Bernd Eylert: There's no debate that the sums raised in some countries were a lot higher than most observers anticipated. Indeed,
it's inevitable that some markets - notably the UK and Germany - have attracted a high premium on the cost of 3G licensing, reflecting
partly their desirability as 'hot spots' for operators keen to launch high volume, profitable services. However, it's important to look at
the big picture to see these very high figures are the exception rather than the rule. Indeed, it's the case that some countries that
anticipated earning large amounts of money through auctions realised far less than they were expecting. The UMTS Forum has always cautioned
that a high upfront payment should be avoided.
Rob Conway: There is a balance between obtaining revenue for governments and encouraging innovative, value enhancing services. That
balance needs to be reasonably struck, as financial resources are finite. Clearly, competition must ultimately be the driving force.
Alan Hadden: Yes, some licence costs in Europe have been high, but I suspect that there has probably been too much focus on this
issue. After all, most of the companies concerned have been around for a while and license costs have been factored into their business
models.
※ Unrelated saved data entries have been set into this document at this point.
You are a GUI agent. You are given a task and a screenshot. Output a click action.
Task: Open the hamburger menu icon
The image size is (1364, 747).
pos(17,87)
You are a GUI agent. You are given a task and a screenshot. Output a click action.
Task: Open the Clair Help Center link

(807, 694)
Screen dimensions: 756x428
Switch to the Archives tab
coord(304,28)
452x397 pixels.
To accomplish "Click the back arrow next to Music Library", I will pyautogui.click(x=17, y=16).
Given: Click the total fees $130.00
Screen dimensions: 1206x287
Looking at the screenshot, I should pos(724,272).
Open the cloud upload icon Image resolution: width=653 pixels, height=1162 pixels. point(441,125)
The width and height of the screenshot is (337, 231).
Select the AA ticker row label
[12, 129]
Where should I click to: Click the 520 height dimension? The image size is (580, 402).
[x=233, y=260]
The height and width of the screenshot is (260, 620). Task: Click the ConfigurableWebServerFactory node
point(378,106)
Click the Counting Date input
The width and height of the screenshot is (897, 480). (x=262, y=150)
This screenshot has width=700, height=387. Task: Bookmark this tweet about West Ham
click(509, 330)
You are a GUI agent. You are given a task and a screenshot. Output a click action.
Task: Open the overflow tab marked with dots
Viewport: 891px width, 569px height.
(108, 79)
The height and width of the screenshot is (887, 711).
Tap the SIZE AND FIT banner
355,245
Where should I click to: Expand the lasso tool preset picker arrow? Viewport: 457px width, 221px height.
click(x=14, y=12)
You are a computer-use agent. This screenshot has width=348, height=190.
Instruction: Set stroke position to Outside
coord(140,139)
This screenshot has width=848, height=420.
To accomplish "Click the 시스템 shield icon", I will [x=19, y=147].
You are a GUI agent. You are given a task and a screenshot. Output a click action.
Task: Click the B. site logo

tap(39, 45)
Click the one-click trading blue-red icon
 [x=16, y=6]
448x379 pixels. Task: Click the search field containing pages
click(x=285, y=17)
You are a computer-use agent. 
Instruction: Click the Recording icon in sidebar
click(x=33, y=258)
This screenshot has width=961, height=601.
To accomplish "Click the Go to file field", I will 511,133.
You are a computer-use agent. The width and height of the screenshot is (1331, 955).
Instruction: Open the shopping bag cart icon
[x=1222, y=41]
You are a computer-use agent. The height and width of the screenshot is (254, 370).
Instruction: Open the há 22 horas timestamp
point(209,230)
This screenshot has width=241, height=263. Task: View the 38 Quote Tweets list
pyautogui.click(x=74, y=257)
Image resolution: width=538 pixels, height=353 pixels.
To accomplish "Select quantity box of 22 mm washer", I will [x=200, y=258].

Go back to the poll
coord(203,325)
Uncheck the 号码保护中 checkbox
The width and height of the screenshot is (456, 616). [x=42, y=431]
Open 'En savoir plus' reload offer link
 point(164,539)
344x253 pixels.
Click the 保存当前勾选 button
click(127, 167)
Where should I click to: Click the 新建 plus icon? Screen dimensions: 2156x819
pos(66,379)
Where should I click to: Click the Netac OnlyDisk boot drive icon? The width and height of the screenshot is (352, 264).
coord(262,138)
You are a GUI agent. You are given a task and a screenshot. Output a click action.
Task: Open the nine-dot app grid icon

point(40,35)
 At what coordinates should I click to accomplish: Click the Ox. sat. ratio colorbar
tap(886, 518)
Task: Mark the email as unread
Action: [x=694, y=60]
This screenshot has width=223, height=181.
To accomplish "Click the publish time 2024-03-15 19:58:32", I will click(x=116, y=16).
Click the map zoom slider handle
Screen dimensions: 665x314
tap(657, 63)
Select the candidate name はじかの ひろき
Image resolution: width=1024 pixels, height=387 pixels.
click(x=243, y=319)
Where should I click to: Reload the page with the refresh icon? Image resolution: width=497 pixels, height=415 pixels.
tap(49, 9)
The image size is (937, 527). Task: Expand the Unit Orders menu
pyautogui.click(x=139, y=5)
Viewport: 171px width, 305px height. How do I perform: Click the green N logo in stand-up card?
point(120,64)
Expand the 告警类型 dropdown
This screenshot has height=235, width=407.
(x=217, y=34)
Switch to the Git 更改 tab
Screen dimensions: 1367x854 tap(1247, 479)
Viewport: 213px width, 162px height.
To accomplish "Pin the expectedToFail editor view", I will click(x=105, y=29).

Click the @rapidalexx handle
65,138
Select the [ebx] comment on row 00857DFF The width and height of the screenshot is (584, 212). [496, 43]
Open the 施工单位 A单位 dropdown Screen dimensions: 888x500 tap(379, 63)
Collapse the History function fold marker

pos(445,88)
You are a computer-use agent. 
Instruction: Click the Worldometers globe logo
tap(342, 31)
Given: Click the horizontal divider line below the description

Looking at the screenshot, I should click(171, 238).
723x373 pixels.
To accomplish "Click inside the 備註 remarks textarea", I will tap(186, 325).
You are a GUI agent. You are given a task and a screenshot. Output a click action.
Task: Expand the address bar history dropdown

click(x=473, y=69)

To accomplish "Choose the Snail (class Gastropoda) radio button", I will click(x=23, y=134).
Undoubtedly some operators and investors will have a better ability than others to control capex, but overall where we've seen high
licence costs I think it can be taken to be an indication of confidence in the future of the market.
Rene Van der Hulst: We have to accept that where there is real competition in an open auction the price will be pushed higher.
However recent licensing experiences have shown that operators are reconsidering their position to be active in all their desired markets.
High licence costs will be driving consolidation of the market for pure network operators on one hand, and a diversification of service
providers on the other. To some extent we already see that with the increasing popularity of the MVNOs [mobile virtual network operators].
I will be very surprised if the operators will not demand that the infrastructure providers become more serious in implementing open
interfaces, especially on the application layer, if they want to tap into the potential of the wealth of application developers.
3GS: Outside the industry, there's no doubt the launch of WAP services has been perceived as something less than a success. Are there
lessons to be learned?
Rene Van der Hulst: The WAP experience was promoted as the mobile internet and failed to deliver that proposition to consumers. It
didn't deliver the same user experience; it wasn't as friendly and quick. We think that operators and the industry as a whole can learn from
the overselling of WAP. Looking back, and hindsight is a wonderful thing, WAP should have been promoted as data on the move rather than
being promoted as the internet on the move. But it is important to think about WAP as a first step to data on the move. Now that the
industry is refocused on the user experience and anticipating that GPRS will bring a solution to some of the issues, which were holding WAP,
back, I think of WAP as a good, under-utilised technology, that will prevail.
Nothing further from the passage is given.